### [YOUR INSTRUCTIONS]
Retype every one of the records below without changing a single character.

[Start of DATA SUPPLIED]

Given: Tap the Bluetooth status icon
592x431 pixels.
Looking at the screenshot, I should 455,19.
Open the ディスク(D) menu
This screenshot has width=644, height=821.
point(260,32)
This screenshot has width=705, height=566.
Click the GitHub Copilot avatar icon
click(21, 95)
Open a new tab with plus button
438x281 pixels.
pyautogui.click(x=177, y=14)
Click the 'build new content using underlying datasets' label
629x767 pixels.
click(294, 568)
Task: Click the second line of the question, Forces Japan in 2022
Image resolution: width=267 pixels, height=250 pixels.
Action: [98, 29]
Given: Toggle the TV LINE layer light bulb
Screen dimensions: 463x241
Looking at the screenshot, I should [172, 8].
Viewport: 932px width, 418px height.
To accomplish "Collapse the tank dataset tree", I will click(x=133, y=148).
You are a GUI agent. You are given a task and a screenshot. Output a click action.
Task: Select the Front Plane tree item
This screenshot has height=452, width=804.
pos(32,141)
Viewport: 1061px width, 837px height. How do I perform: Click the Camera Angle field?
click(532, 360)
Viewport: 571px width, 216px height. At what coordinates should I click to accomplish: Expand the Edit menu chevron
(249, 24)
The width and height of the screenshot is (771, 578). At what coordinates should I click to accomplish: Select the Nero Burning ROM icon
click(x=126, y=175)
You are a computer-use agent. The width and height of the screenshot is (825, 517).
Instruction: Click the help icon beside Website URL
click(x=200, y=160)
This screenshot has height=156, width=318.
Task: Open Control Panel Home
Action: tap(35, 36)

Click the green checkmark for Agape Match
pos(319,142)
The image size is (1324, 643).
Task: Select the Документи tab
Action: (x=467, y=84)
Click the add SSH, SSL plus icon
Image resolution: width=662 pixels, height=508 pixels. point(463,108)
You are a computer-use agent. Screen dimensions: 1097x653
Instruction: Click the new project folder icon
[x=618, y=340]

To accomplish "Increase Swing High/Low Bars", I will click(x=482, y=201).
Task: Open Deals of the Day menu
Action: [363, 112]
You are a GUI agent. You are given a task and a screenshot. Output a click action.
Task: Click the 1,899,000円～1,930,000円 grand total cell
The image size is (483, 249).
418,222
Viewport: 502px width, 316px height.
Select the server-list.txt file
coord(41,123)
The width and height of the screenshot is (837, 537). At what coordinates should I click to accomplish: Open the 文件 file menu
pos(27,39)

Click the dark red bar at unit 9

[End of DATA SUPPLIED]

### [RESULT OF THE EXERCISE]
Given: Tap the Bluetooth status icon
592x431 pixels.
Looking at the screenshot, I should 455,19.
Open the ディスク(D) menu
This screenshot has width=644, height=821.
point(260,32)
This screenshot has width=705, height=566.
Click the GitHub Copilot avatar icon
click(21, 95)
Open a new tab with plus button
438x281 pixels.
pyautogui.click(x=177, y=14)
Click the 'build new content using underlying datasets' label
629x767 pixels.
click(294, 568)
Task: Click the second line of the question, Forces Japan in 2022
Image resolution: width=267 pixels, height=250 pixels.
Action: [98, 29]
Given: Toggle the TV LINE layer light bulb
Screen dimensions: 463x241
Looking at the screenshot, I should [172, 8].
Viewport: 932px width, 418px height.
To accomplish "Collapse the tank dataset tree", I will click(x=133, y=148).
You are a GUI agent. You are given a task and a screenshot. Output a click action.
Task: Select the Front Plane tree item
This screenshot has height=452, width=804.
pos(32,141)
Viewport: 1061px width, 837px height. How do I perform: Click the Camera Angle field?
click(532, 360)
Viewport: 571px width, 216px height. At what coordinates should I click to accomplish: Expand the Edit menu chevron
(249, 24)
The width and height of the screenshot is (771, 578). At what coordinates should I click to accomplish: Select the Nero Burning ROM icon
click(x=126, y=175)
You are a computer-use agent. The width and height of the screenshot is (825, 517).
Instruction: Click the help icon beside Website URL
click(x=200, y=160)
This screenshot has height=156, width=318.
Task: Open Control Panel Home
Action: tap(35, 36)

Click the green checkmark for Agape Match
pos(319,142)
The image size is (1324, 643).
Task: Select the Документи tab
Action: (x=467, y=84)
Click the add SSH, SSL plus icon
Image resolution: width=662 pixels, height=508 pixels. point(463,108)
You are a computer-use agent. Screen dimensions: 1097x653
Instruction: Click the new project folder icon
[x=618, y=340]

To accomplish "Increase Swing High/Low Bars", I will click(x=482, y=201).
Task: Open Deals of the Day menu
Action: [363, 112]
You are a GUI agent. You are given a task and a screenshot. Output a click action.
Task: Click the 1,899,000円～1,930,000円 grand total cell
The image size is (483, 249).
418,222
Viewport: 502px width, 316px height.
Select the server-list.txt file
coord(41,123)
The width and height of the screenshot is (837, 537). At what coordinates should I click to accomplish: Open the 文件 file menu
pos(27,39)

Click the dark red bar at unit 9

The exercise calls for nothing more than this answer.